The pathogenesis of postnatal microcephaly from ZIKV is not known, however; the decrease in head circumference and brain growth might be the consequence of the in-utero destruction of neuroprogenitors, neural cells, and persistent inflammatory response-associated molecules [17-18]. The inflammatory signaling pathways within the neural progenitor cells are crucial for an efficient immune response. These signaling pathways can be activated by the ZIKV, resulting in the down-regulation of the cell cycle, impaired cell-cycle progression, decrease proliferation, and neuronal apoptosis [8, 11, 17]. Pathological findings such as decreased brain volume, cerebellar hypoplasia, ventriculomegaly, subcortical and periventricular calcification, as well as cortical malformations can be seen using computed tomography (CT) scan [11, 17]. ZIKV-specific IgM can also be identified in the cerebrospinal fluid and serum of an infant with microcephaly [6]. Currently, there is no vaccine or antiviral treatment available for ZIKV and therefore, no such treatment for congenital microcephaly, which accounts for the life-threatening capability of the infection. Since treatment is not an option, prevention is the primary objective. The sole method of preventing congenital ZIKV infection is to prevent maternal infection [11]

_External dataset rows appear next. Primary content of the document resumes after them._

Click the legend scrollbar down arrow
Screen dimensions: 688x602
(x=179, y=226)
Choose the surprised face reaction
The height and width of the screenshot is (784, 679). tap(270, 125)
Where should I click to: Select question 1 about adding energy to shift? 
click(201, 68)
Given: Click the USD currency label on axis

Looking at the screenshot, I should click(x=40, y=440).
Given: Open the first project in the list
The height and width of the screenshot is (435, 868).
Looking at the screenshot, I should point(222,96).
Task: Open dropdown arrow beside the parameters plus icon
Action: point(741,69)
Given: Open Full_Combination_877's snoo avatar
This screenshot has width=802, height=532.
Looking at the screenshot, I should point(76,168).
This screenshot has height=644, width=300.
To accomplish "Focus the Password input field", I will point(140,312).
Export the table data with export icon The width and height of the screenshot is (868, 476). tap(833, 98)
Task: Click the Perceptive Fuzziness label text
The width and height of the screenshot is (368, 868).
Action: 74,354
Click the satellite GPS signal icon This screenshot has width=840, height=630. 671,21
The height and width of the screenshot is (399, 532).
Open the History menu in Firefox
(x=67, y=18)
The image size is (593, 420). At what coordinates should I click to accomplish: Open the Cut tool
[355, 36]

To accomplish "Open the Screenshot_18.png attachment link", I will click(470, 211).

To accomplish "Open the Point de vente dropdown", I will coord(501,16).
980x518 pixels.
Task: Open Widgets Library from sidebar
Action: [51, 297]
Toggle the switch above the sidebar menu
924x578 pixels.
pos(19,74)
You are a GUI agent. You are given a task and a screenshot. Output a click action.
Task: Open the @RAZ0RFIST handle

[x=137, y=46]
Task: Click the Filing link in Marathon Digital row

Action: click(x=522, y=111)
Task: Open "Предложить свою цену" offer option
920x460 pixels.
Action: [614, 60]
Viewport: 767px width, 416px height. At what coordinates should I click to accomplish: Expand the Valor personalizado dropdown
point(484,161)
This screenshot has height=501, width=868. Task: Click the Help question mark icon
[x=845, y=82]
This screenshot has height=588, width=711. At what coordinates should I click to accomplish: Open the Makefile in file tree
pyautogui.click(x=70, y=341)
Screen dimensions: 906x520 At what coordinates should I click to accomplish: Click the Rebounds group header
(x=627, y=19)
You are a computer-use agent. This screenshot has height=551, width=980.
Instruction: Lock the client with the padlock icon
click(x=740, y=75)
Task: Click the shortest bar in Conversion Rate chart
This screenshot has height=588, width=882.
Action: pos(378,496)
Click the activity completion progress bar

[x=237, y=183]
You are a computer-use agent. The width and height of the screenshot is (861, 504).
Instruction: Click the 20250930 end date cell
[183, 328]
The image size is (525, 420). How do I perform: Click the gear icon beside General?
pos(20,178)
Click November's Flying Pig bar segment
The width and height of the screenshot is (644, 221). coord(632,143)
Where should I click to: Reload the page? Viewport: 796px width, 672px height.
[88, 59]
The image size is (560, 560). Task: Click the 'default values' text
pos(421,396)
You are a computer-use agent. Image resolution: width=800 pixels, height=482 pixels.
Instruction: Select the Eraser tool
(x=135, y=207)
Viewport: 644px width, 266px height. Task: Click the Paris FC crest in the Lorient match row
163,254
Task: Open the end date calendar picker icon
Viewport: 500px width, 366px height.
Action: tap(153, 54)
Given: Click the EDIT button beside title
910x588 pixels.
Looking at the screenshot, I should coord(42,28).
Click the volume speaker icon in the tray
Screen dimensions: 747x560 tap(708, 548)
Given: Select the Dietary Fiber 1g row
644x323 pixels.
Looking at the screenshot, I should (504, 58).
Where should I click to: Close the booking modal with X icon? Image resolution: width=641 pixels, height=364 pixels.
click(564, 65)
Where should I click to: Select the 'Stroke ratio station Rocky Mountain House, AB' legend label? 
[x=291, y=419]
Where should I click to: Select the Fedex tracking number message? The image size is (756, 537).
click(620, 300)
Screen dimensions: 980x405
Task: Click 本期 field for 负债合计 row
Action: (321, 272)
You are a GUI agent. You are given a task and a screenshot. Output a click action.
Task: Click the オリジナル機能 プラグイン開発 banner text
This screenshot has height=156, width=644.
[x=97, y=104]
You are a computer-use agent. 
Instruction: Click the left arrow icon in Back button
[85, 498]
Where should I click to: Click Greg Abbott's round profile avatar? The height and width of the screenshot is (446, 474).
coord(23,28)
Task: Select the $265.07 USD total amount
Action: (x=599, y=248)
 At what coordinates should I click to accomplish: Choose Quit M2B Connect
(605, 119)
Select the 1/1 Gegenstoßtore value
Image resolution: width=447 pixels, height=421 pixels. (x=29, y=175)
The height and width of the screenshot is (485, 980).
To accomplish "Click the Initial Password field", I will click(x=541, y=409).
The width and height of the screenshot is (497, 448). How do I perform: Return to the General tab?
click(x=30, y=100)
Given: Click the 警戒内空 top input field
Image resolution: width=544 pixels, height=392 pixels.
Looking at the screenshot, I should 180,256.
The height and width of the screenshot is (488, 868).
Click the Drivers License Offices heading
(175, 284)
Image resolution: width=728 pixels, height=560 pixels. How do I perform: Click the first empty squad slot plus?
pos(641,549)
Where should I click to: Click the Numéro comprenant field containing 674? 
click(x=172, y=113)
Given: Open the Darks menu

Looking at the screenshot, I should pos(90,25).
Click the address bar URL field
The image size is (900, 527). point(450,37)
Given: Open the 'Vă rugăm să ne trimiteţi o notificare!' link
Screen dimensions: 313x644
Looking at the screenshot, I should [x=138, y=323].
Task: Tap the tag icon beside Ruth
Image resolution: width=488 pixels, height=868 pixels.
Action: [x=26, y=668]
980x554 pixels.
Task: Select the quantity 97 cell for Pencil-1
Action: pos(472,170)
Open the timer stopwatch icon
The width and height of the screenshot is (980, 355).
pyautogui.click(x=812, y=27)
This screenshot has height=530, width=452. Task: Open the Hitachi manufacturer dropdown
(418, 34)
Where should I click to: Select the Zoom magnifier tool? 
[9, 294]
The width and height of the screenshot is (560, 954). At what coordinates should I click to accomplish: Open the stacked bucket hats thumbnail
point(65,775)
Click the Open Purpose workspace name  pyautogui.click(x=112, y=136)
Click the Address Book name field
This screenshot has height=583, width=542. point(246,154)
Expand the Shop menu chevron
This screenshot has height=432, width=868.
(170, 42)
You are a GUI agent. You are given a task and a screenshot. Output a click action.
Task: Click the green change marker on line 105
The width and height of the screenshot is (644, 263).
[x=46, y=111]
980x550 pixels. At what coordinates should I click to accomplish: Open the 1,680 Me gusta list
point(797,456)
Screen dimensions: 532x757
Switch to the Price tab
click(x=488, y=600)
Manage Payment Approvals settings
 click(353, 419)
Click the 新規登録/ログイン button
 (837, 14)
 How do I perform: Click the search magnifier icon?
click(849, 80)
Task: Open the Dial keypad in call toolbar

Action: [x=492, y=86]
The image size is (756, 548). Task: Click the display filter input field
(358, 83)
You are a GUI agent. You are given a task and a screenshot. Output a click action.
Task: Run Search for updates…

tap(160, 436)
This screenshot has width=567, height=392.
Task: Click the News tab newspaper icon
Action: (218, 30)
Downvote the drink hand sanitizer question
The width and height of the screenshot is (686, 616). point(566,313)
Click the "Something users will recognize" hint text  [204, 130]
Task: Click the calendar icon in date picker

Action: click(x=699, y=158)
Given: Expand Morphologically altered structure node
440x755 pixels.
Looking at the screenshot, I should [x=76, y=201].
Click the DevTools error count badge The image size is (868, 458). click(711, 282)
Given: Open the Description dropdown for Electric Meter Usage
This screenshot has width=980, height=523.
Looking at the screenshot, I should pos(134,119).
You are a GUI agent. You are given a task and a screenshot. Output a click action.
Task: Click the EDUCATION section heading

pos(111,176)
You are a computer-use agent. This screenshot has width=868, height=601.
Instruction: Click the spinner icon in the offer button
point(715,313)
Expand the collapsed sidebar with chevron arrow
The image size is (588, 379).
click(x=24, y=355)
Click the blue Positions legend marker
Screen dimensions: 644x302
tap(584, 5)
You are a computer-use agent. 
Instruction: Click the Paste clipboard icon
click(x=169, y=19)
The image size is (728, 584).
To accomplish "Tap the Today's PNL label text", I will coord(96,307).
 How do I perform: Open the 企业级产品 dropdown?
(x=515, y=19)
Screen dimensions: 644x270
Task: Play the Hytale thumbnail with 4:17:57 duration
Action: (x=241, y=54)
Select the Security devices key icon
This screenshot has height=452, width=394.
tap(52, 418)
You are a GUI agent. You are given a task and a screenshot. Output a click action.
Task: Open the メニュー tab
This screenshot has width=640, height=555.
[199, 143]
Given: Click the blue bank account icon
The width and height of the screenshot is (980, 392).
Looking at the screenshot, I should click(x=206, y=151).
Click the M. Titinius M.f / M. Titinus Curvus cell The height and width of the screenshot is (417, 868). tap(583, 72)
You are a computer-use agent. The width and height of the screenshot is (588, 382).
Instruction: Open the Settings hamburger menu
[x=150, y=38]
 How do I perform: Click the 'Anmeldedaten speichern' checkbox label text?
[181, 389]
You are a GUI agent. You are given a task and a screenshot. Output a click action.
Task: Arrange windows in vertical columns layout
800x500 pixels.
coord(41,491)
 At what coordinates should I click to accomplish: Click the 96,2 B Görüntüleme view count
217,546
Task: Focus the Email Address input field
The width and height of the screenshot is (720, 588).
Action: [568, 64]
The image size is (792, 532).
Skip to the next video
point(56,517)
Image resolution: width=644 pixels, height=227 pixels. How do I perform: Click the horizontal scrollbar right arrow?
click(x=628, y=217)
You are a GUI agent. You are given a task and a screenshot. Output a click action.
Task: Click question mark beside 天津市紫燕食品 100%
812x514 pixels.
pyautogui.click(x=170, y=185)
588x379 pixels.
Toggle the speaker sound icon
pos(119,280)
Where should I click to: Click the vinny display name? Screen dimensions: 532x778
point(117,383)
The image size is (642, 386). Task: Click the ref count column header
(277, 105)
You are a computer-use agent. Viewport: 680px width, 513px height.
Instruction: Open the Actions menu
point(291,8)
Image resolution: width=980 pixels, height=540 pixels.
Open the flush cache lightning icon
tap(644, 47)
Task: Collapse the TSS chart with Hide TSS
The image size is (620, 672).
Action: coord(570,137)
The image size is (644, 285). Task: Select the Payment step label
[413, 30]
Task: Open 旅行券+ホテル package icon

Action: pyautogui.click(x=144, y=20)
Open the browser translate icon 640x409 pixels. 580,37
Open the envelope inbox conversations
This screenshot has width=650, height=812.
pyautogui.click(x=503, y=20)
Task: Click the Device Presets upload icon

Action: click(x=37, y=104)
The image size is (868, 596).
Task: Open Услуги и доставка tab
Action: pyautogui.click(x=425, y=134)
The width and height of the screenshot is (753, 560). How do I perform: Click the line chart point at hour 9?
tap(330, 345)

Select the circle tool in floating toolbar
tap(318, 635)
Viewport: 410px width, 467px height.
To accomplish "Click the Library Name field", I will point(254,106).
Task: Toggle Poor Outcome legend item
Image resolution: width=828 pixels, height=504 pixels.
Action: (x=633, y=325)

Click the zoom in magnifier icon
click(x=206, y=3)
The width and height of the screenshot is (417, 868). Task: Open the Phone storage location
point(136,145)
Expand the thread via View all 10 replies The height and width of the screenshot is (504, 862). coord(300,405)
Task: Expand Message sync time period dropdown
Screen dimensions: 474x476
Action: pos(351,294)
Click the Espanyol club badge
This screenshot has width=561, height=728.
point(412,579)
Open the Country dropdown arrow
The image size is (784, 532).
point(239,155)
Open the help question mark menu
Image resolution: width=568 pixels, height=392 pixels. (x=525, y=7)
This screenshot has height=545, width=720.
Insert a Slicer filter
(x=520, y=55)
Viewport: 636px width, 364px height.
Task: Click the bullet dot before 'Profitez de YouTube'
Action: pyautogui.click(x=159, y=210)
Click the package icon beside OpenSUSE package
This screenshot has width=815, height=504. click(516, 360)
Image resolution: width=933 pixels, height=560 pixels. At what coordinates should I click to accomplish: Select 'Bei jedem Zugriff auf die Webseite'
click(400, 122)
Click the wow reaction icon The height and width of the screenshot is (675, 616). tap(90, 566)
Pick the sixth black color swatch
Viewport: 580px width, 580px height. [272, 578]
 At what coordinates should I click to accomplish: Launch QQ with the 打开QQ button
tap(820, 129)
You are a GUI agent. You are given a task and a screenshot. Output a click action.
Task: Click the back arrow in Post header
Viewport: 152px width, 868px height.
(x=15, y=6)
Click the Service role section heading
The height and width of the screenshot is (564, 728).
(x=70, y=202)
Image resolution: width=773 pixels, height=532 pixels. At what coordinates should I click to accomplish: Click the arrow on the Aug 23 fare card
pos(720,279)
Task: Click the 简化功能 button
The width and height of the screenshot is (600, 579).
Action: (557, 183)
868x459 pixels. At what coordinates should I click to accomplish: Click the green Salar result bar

Optic Neuropathy and Congenital Glaucoma

Optic neuropathy is defined as damage to the optic nerve, clinically manifested by partial or complete loss of vision [19]. The eyes are a very delicate organ, considered as immune-privileged organs. They are normally protected by the immune system via various factors, including blood-retinal barriers composed of tight junctions, immunosuppressive cytokines such as transforming growth factor beta (TGF-beta), inhibition of complement activation, and expression of Fas ligand (FasL) [20]. Recent studies have shown that the infection with ZIKV can cause severe ocular anomalies in infants and adults [19-20], including cellular infiltration and increased cytotoxicity and inflammation in patients [11, 20]. Most commonly, an infection with ZIKV presents as non-purulent conjunctivitis; however, serious complications including disruption of the outer macular retinal pigment epithelium, posterior uveitis, and iridocyclitis can also be a presentation [20]. The virus not only infects the optic nerve, but spreads throughout the retina infecting the ganglion, bipolar, amacrine, and Muller cells in the inner nuclear layer cells. The virus then causes thinning of the outer plexiform layer and local inflammation [6, 20], which lead to the chronic scarring of the retina [19]. The photoreceptor cells are less permissive to the virus and usually not infected; however, the infection can cause edema which can then lead to retinal folding resulting in distortion of the retina and blindness [6, 20]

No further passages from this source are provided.